Commonly consumed cooked roots and other starchy vegetables, grains, consumed as bread, cereals and porridge, but also most of the fruits, consumed in Western countries, contain relatively little fibre, usually no more than 1–3 g/serving. The largest amount of consumed plant fibre is provided by resistant starch (rich in raw tubers such as potato and in unripe green banana). Cooked tubers, especially potatoes will re-crystallize when allowed to cool after cooking. The daily consumption of this type of fibre varies from one individual to another with several hundred per cent (app 8–40 g/d). The second largest source of fibre is non-starch polysaccharides (app 8–18 g/d). The third group of fibre is oligosaccharides (onions, artichoke, banana, cecoria), which although important to health, regrettably today is consumed in much too small quantities (app 2–8 g/d) [11].

Function of dietary fibres

Supplemented fibres are associated with several health benefits. The best documented physiological effects, in addition to providing energy and nutrients to the host and flora, are that they:

· change in mucosal structure, increase mucosal growth and improve mucosal function.

· increase in intestinal flora, relieve constipation, reduce production of putrifactive gases and provide resistance to invading microorganisms

· reduce serum triglycerides, serum cholesterol and VLD lipoproteins

· reduce the glycemic response to eating

· improve water and electrolyte balance and increase bioavailability and absorption of minerals such as Ca, Mg Fe and Zn.

Consumption of medical fibres should always be regarded as a surrogate for not consuming enough of fresh fruits and vegetables.

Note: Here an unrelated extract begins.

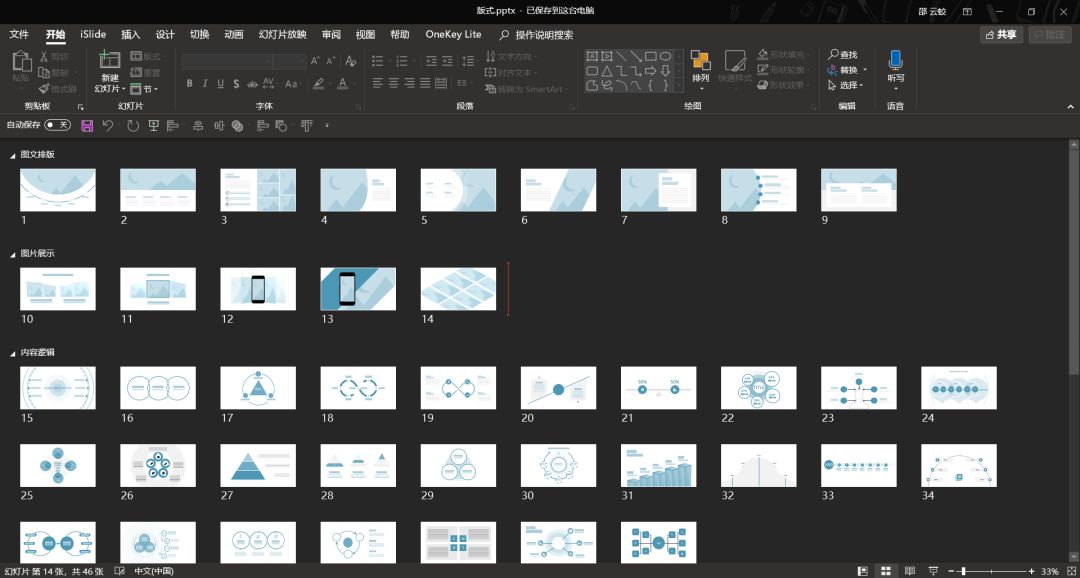Click the Undo arrow in quick access toolbar

(108, 125)
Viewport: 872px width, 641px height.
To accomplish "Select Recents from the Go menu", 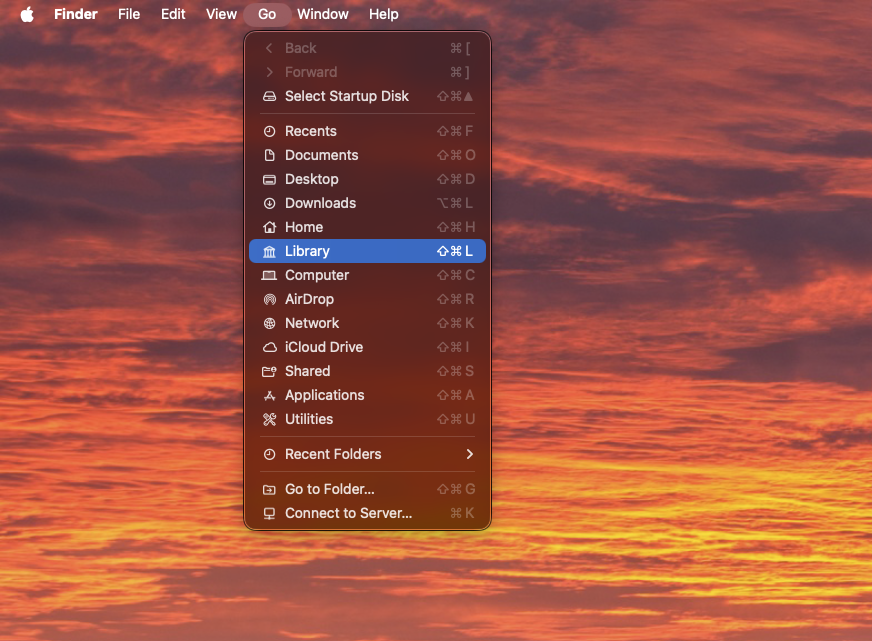I will [x=310, y=131].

Generally processed fibers are much less efficient in the body compared to natural fibres. There is no solid information to support that supplementation of medical fibres to healthy individuals eating a diet rich in fruits and vegetables is associated with additional health benefits. Medical fibres are mainly needed because the individual has lost the ability to consume enough of fresh fruits and vegetables. This is often the situation in persons with severe allergy, in old and debilitated persons and in persons with some GI disorders, such as short bowel syndrome and advanced diverticular disease. This is also most often the condition for critically ill patients, for whom enteral supply of concentrates of medical fibres has become a most valuable clinical tool. It must, however, always be remembered that bioactive fibres during the processing have lost their content of numerous important antioxidants and nutrients, some of which when possible should be separately supplemented, and whenever possible complemented by supply of fresh fruits and vegetables.

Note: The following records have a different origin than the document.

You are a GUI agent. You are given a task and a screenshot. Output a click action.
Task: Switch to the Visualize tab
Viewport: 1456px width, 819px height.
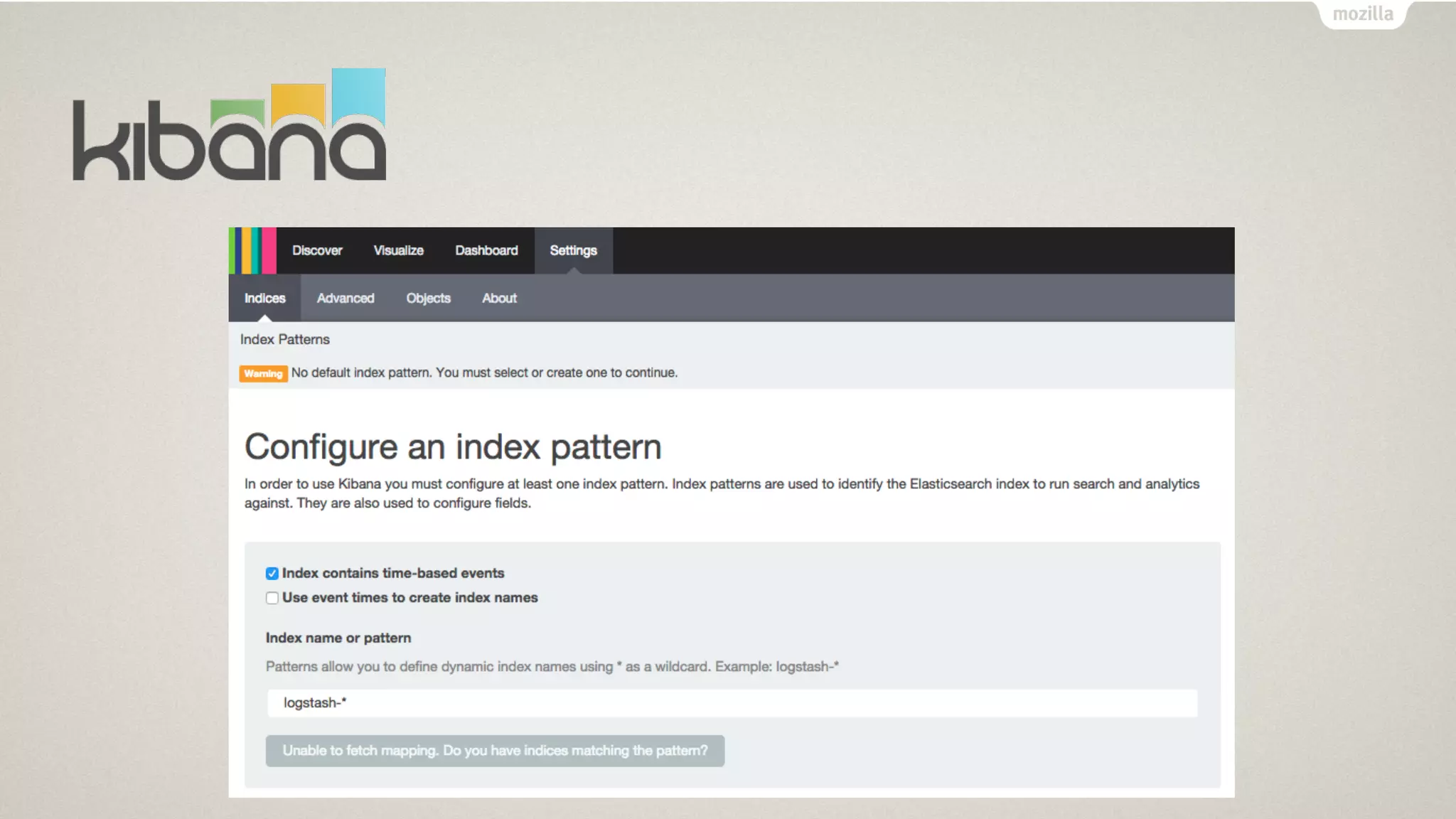click(398, 250)
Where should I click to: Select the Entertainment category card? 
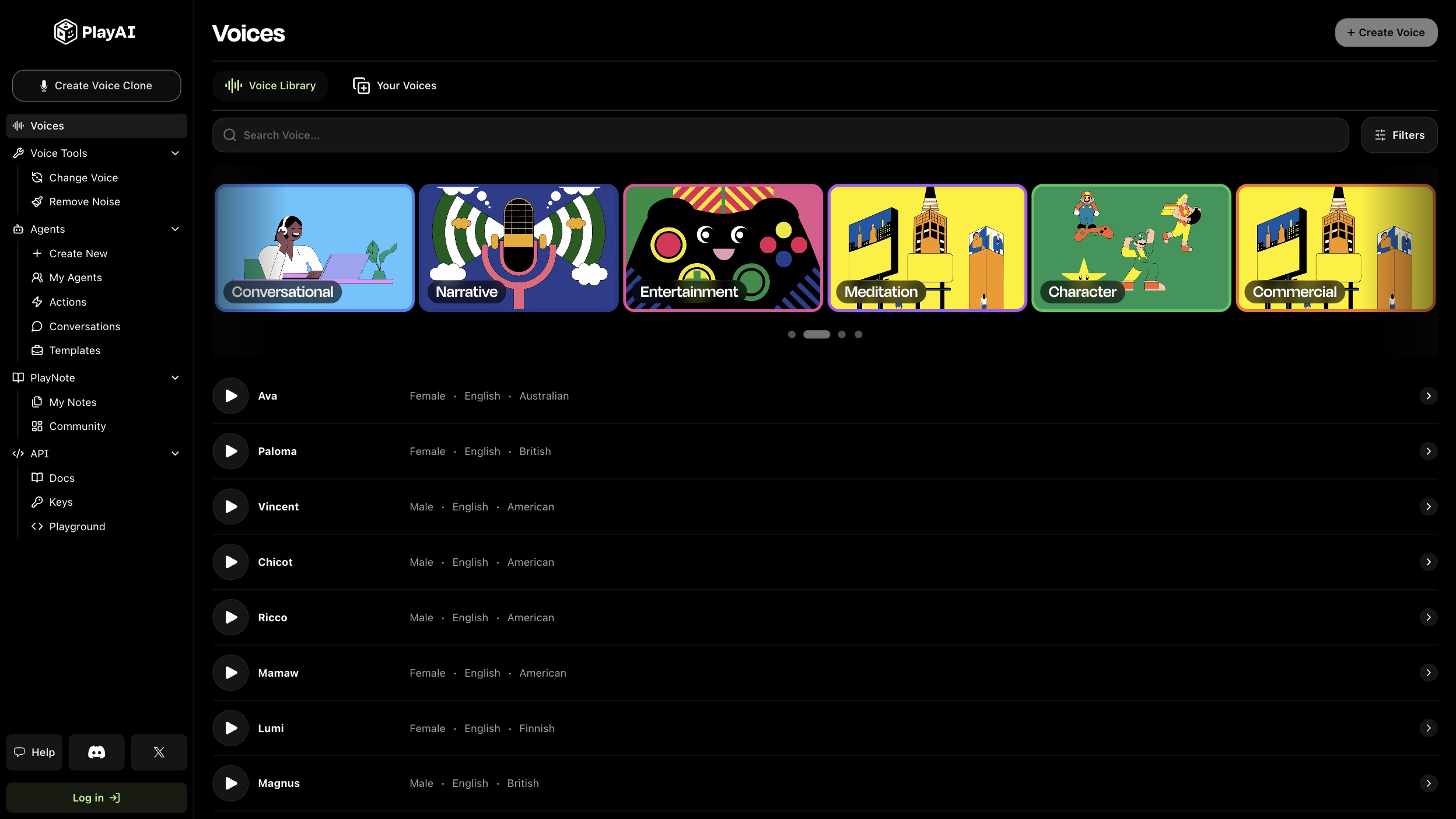(x=723, y=248)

Health benefits of increased plant fibre consumption

Significant information on beneficial effects from increased intake of plant fibres and so called prebiotics exists mainly for two large groups of diseases:

Blood glucose control/prevention of type 2 diabetes. Fibre is a slow release system for delivery of glucose to the body. Fibre, regularly supplied to patients with diabetes will significantly reduce the level of blood glucose and the need of insulin. Studies suggest that the most pronounced effects of fibres on glycemic index are obtained by water-soluble fibres. Guar-gum is in this respect by far the most clinically tried fibre and will, as based on 15 different studies, reduce blood glucose to almost half (44%).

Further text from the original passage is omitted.